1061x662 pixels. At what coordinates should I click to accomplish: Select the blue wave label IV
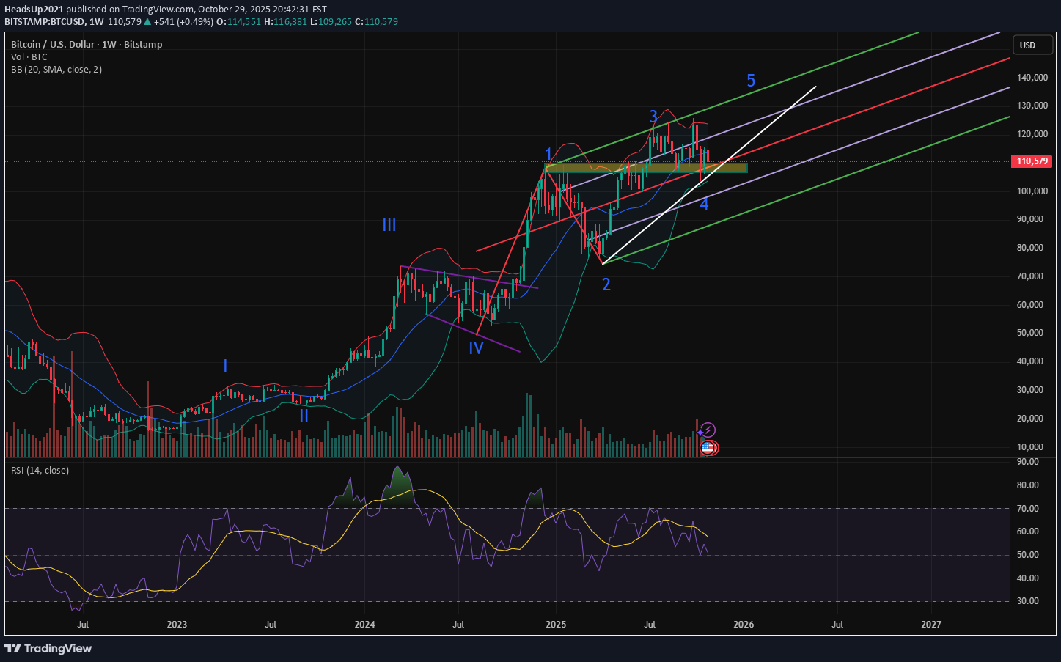coord(476,348)
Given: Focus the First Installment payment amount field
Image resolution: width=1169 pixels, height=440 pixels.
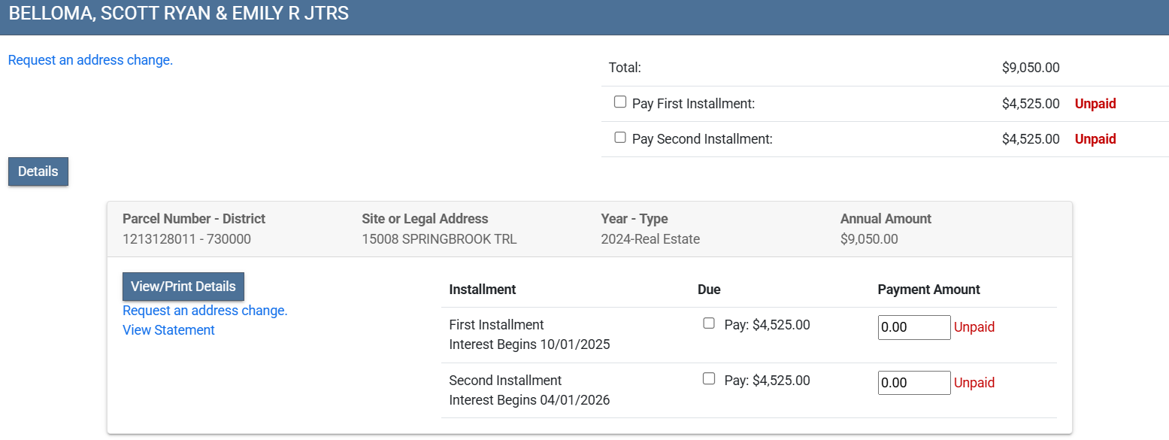Looking at the screenshot, I should tap(913, 328).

++++++++++++++++++++

Exercise directions> Each entry above should be returned exactly as written, minus its pictures.

Response for this exercise>
1061x662 pixels. At what coordinates should I click to accomplish: Select the blue wave label IV
coord(476,348)
Given: Focus the First Installment payment amount field
Image resolution: width=1169 pixels, height=440 pixels.
Looking at the screenshot, I should tap(913, 328).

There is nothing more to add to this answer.